An AI client that doesn't flatten its providers

TL;DR: A CLI tool that integrates AI shouldn’t hard-wire one vendor, so it wants a single client interface over several providers. But a client built on only what every provider shares throws away the features actually worth having: prompt caching, extended thinking, citations. rust-tool-base’s rtb-ai refuses to choose. The genai crate gives a unified path across five providers, and an Anthropic-direct path drops below the abstraction for the features genai can’t reach. The escape hatch is designed in, not leaked.

The pull toward one interface

If your CLI tool talks to an AI model, hard-wiring one vendor is a poor bet. One user has an Anthropic key, another an OpenAI key. Someone is on Gemini. Someone runs Ollama locally because their data can’t leave the building. Someone points at an OpenAI-compatible endpoint from a provider you’ve never heard of. You don’t want a separate code path for each, so you want one AiClient that all of them slot behind.

rtb-ai gets that unification from the genai crate, which already speaks to Anthropic, OpenAI, Gemini, Ollama and OpenAI-compatible endpoints.
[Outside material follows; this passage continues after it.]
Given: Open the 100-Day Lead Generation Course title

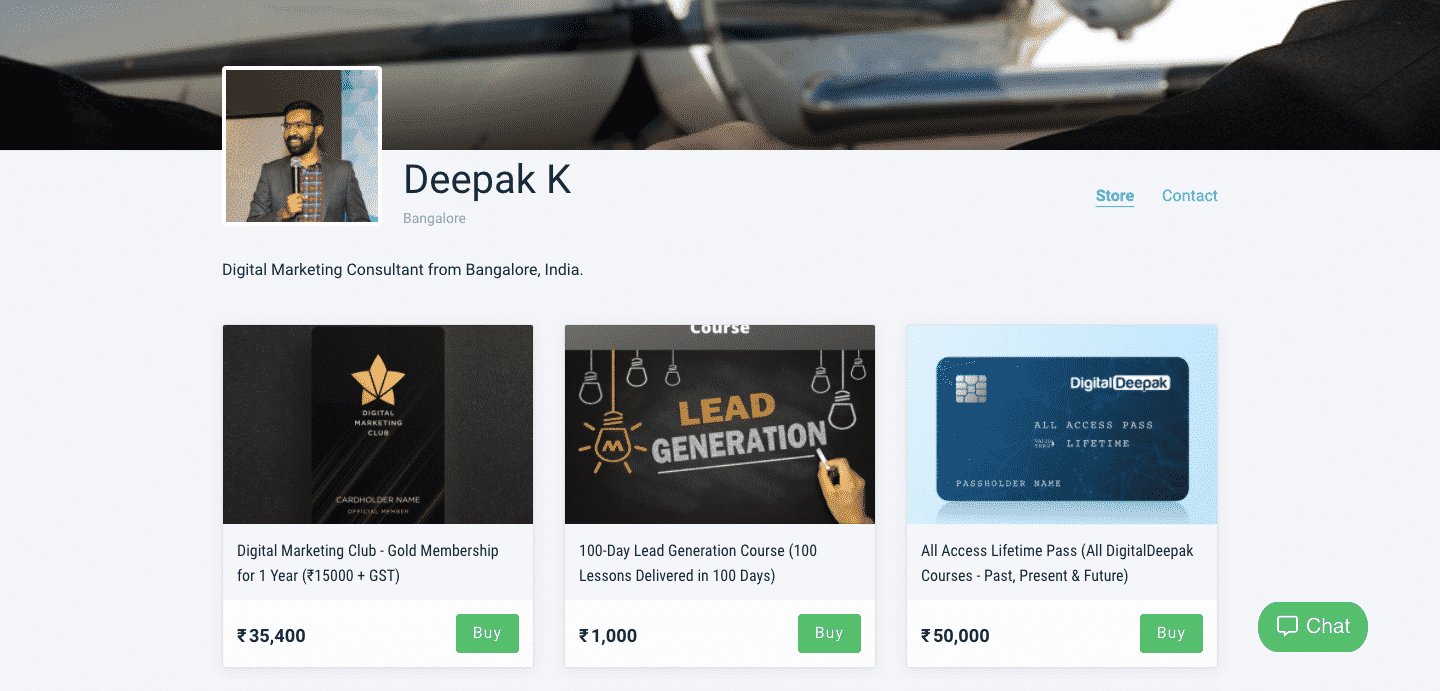Looking at the screenshot, I should click(x=697, y=563).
One interface, five providers, the tool author picks one in config. The Go sibling makes the same bet: go-tool-base’s chat package also unifies several providers, behind an interface deliberately kept to four methods. So far this is the obvious design, and if it were the whole design there’d be nothing to write about.

What “unified” quietly costs you

Here’s the catch in any unified interface. It can only expose what every provider behind it has in common.

The common subset is plain chat. Messages go in, text comes out, optionally streamed token by token. That’s real and it’s useful and every provider does it. But the common subset is also the floor, and the features that make a particular provider worth choosing are almost never on the floor. They’re the things only that provider does.

Anthropic is the sharp example, because it has three features that matter and none of them are common-subset.

Prompt caching. You can mark the stable parts of a request, the system prompt and the tool list, as cacheable. The provider keeps them warm, and on the next turn you aren’t billed to re-send and re-process text that didn’t change. On a long agent loop, where the same large system prompt rides along on every single turn, that’s a substantial saving in both cost and latency.

Extended thinking. The model works through a hard problem in a visible, budgeted reasoning pass before it commits to an answer, and you can see that reasoning.

Citations. Structured references back to source material in the response.

A client built strictly on the common subset cannot express any of those. It has no field for them, because four of the five providers wouldn’t know what to do with the field. So a purely lowest-common-denominator client would “support” Anthropic and then use it badly, leaving its best features unreachable. Support as a checkbox, not as the point.

The escape hatch

rtb-ai’s answer is to not choose. It runs two implementations under one interface.

For OpenAI, Gemini, Ollama and OpenAI-compatible endpoints, calls route through genai, the unified path. For Anthropic, every method drops to a direct reqwest implementation straight against the Messages API. Same AiClient on the surface, a different implementation underneath, selected by which provider the config names.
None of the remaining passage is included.